Tai Chi basiert auf den Prinzipien des Taoismus und ist sozusagen deren konkreter Ausdruck. Die Bewegungen und Positionen sind nicht beliebig, sondern werden durch diese Prinzipien so ausgeformt, wie wir sie ausführen. Yin und Yang, Himmel und Erde, Quadrat und Kreis, Yi und Chi, bleiben also keine abstrakten Begriffe, sondern sind für die Praxis essentielle und konkret umsetzbare Konzepte.

Vertiefungsstufen

Der Authentische Yang-Stil kennt viele sogenannte "Vertiefungsstufen", diese gehören zu den oben erwähnten "Geheimnissen", die nur innerhalb der Familie weitergegeben wurden. Hier geht es um die korrekte Atmung in Kombination mit den Bewegungen, die Arm- sowie die Beinspiralen, die Yin-Yang Verhältnisse im Körper in jeder Haltung, die richtige Arbeit mit der "Intention", dem "Yi", und noch einiges mehr.

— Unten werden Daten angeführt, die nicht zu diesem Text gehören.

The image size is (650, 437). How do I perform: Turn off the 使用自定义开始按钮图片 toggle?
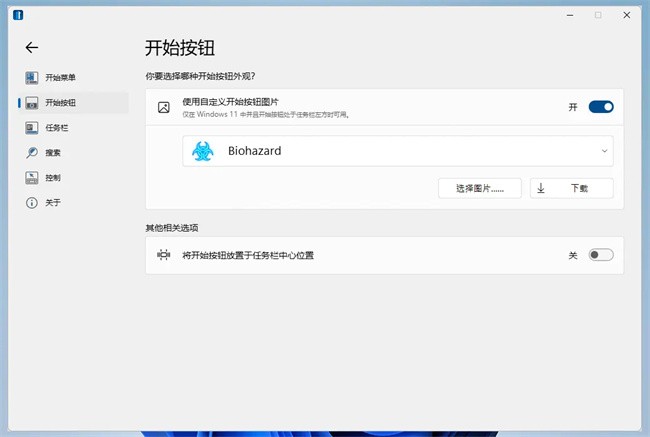[x=600, y=107]
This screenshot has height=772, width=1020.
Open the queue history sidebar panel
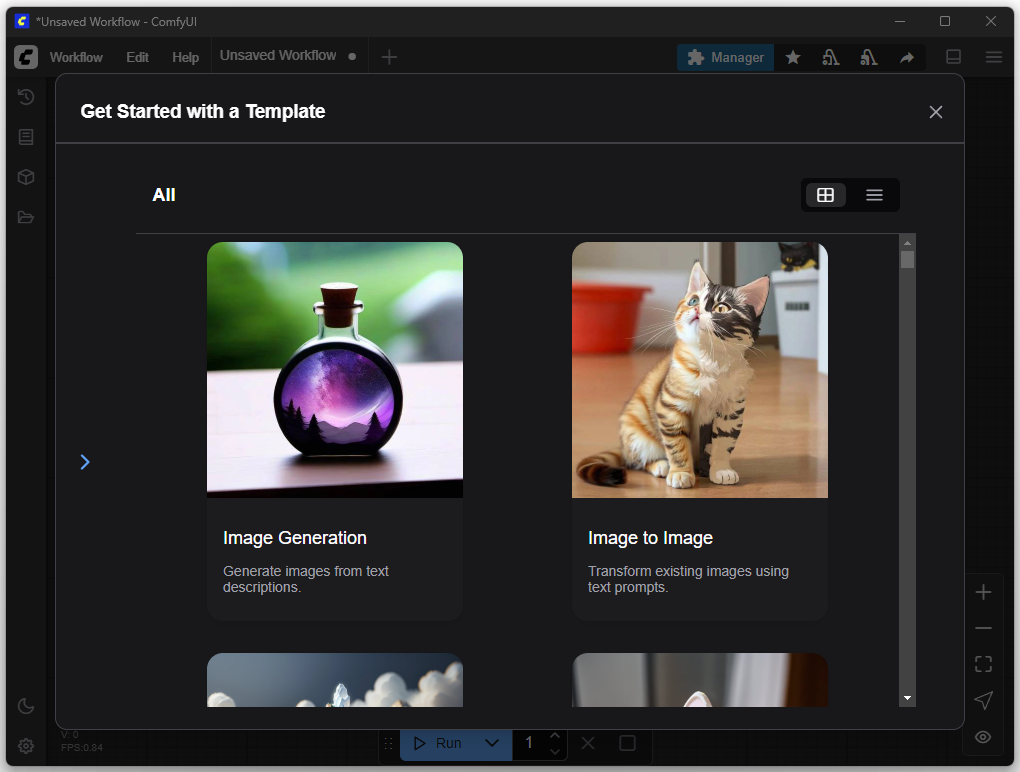(26, 97)
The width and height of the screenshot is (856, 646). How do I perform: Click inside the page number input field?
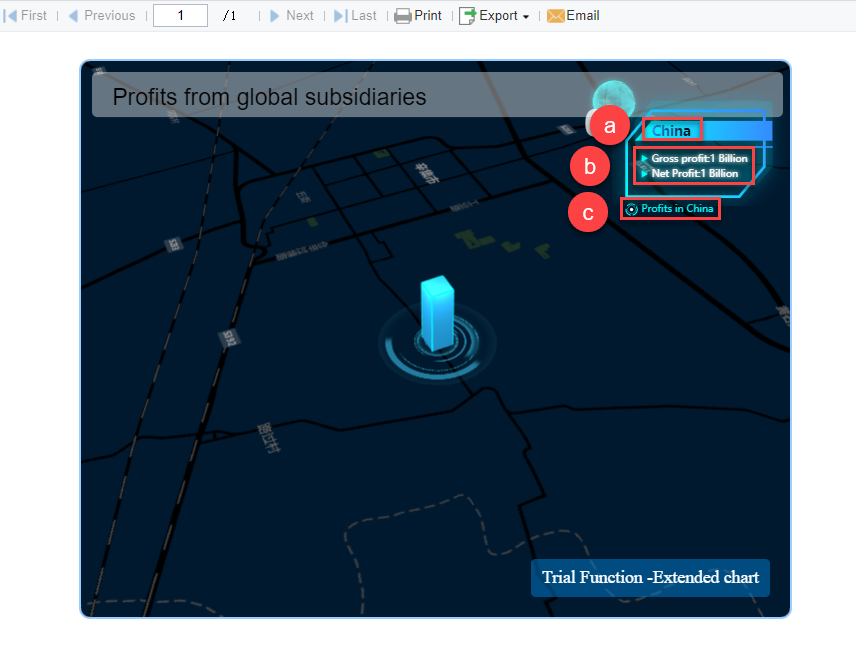180,15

So kann man sich Schritt für Schritt einem immer besseren Verständnis für die energetisch wirksame Bewegung annähern.

Einige der wichtigsten Vertiefungsstufen sind:

Waffenformen

Die Waffen im Original Yang Style sind das Schwert, der Säbel und der Langstock. Die Waffen intensivieren den Energiefluss, vermitteln einem ein besseres Verständnis mancher Vertiefungsstufen und man lernt, die Waffe in das körpereigene Energiesystem zu integrieren.

Partnerübungen

Es gibt verschiedene Partnerübungen im Original Yang Style: mehrere Formen von Pushing-Hands (Schiebende Hände, tui shou) und Ta Lu ("Großes Ziehen"), sowie die Fighting-Formen mit und ohne Waffen.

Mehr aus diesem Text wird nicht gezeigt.